Premier zaznaczył, że z tego powodu nie są określone żadne liczby dotyczące tej zmiany:
- Chcemy doprowadzić do tego, żeby szeroko rozumiany rząd był jak najlepiej zorganizowany, a pracownicy wszystkich szczebli byli jak najlepiej zmotywowani - oświadczył premier.
Szef rządu dodał, że głównym celem jest to, by urzędnicy pracowali jak najsprawniej i najlepiej. W działaniu długoterminowym ma to pomóc przeobrażeniom struktury polskiej gospodarki.
Szef rządu argumentował, że "polskie przedsiębiorstwa i polska gospodarka potrzebują pracowników".
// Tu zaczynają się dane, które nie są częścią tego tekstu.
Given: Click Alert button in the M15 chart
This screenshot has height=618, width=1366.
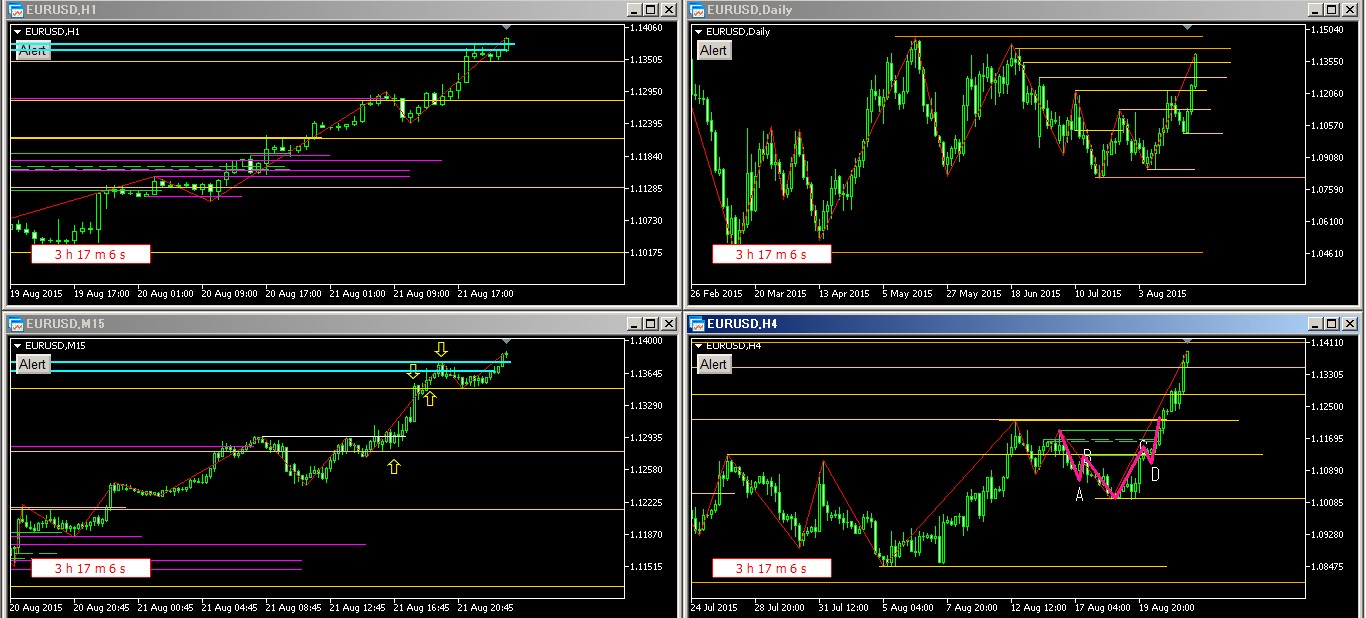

Mateusz Morawiecki powiedział też, że "w całej administracji centralnej - rozumianej przez ministerstwa, także wojewodów i ich urzędy, pracuje sto kilkadziesiąt tysięcy osób".
Szef Kancelarii Premiera Michał Dworczyk mówił wczoraj dziennikarzom w Sejmie, że rząd zobowiązał go do przeprowadzenia analizy w sprawie ewentualnych zwolnień w administracji publicznej. Wyjaśnił, że działania dotyczące zmniejszenia zatrudnienia wiążą się z negatywnymi skutkami gospodarczymi wywołanymi przez pandemię koronawirusa.
Zmniejszenie zatrudnienia ma dotyczyć również urzędów obsługujących organy administracji rządowej w województwie, jednostek podległych i nadzorowanych przez premiera, ministra kierującego działem administracji rządowej lub wojewodę, a także takich instytucji jak ZUS, KRUS czy NFZ.
Minister Michał Dworczyk zapewnił, że rząd będzie robił wszystko, aby zmiany były jak najmniej dotkliwe. Zastrzegł jednak, że pewnych, trudnych decyzji nie da się uniknąć.
Szef KPMR zauważył, że w czasie zapowiedzianej rekonstrukcji rządu, ma być "znacząco zredukowana liczba resortów i choćby z tego powodu będą wynikały pewne oszczędności etatowe".